→ Input records
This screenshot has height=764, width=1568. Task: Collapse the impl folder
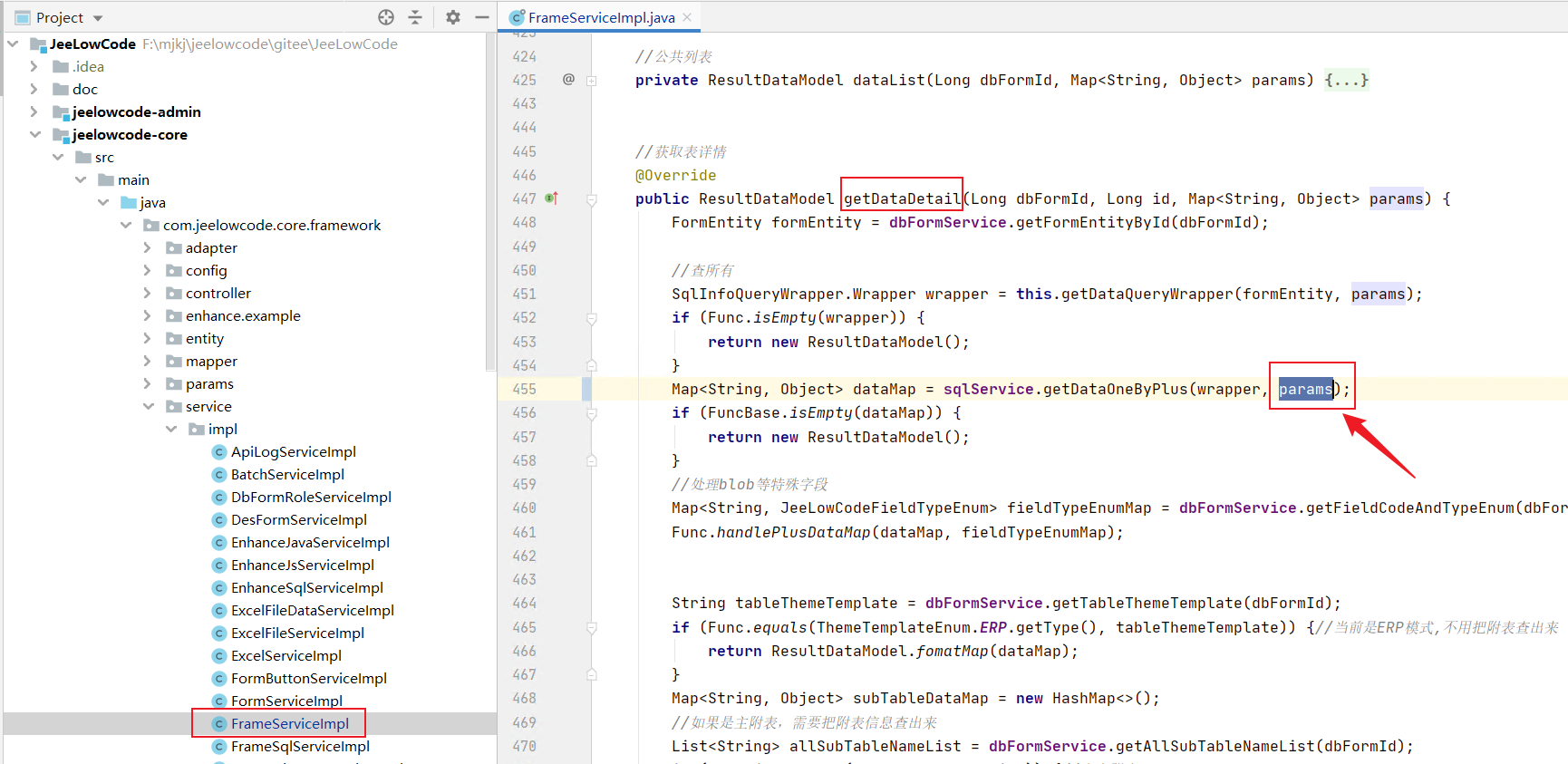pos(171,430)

...

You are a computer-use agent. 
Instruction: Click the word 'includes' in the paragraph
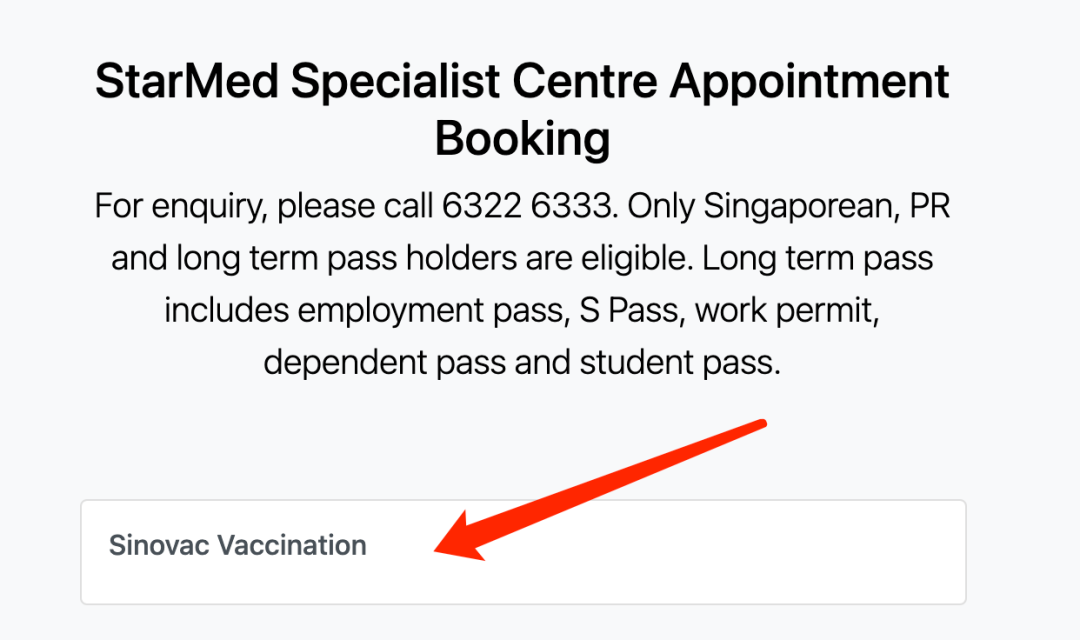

==

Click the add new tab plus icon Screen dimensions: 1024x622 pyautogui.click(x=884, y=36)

→ Try it
Search the data above for the word "Click" and show every line that has it.

→ Solution to this exercise
Instruction: Click the word 'includes' in the paragraph
Click the add new tab plus icon Screen dimensions: 1024x622 pyautogui.click(x=884, y=36)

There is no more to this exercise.